:: Data shown ::

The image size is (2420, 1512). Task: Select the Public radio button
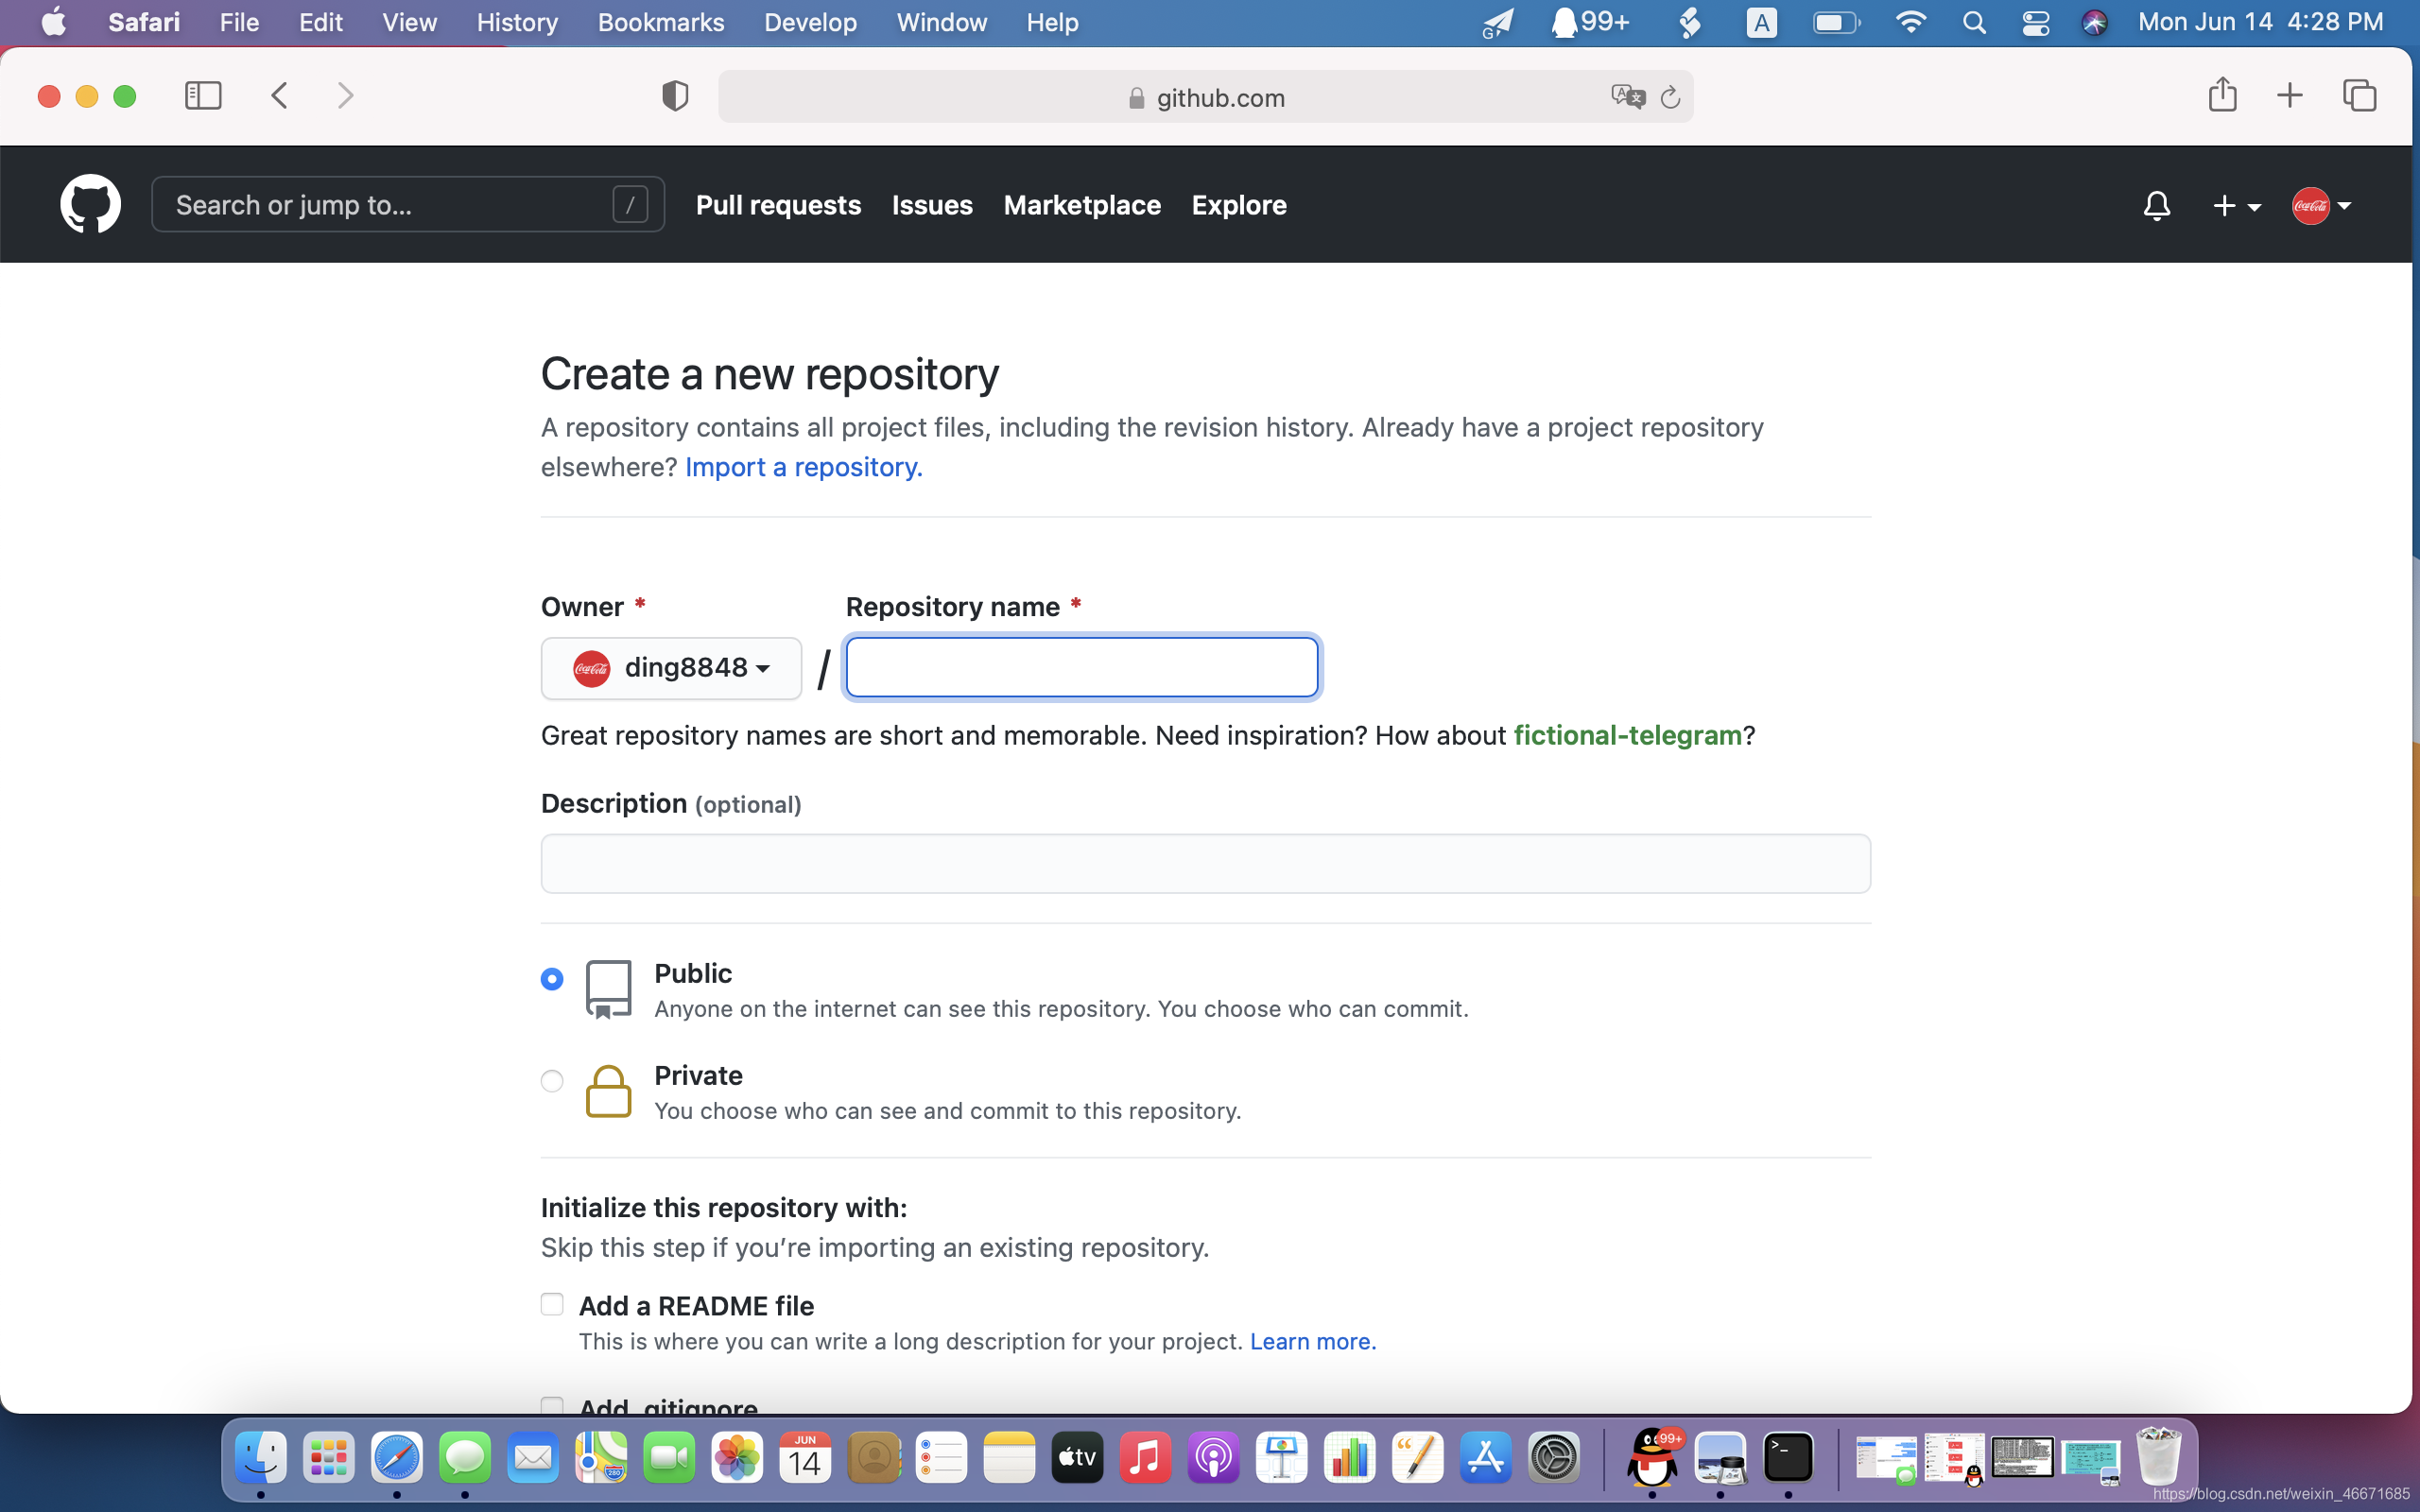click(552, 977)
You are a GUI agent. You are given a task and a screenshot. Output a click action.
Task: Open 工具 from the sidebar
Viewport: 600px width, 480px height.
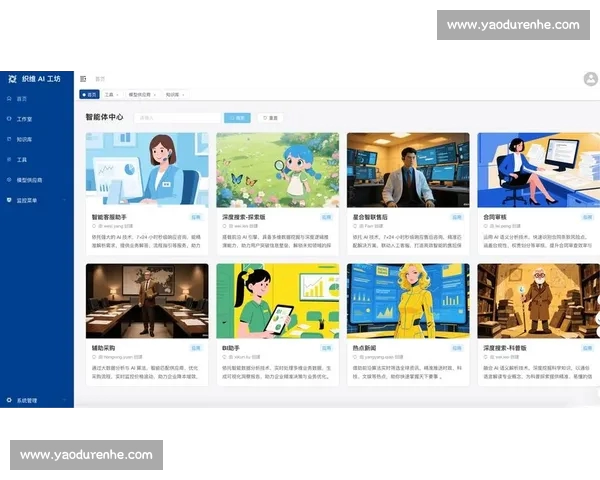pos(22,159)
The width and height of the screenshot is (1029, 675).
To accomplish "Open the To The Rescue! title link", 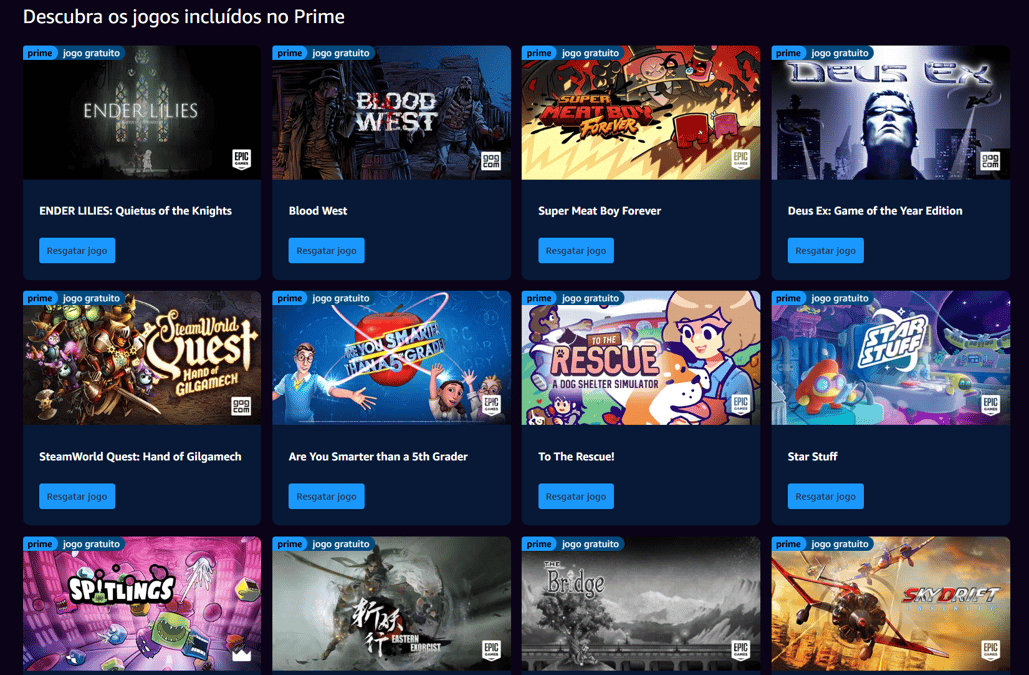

:::

What needs to be done
Scan the material line by line and report each one that contains "screenshot".

Expected answer
You are a GUI agent. You are given a task and a screenshot. Output a click action.
The width and height of the screenshot is (1029, 675).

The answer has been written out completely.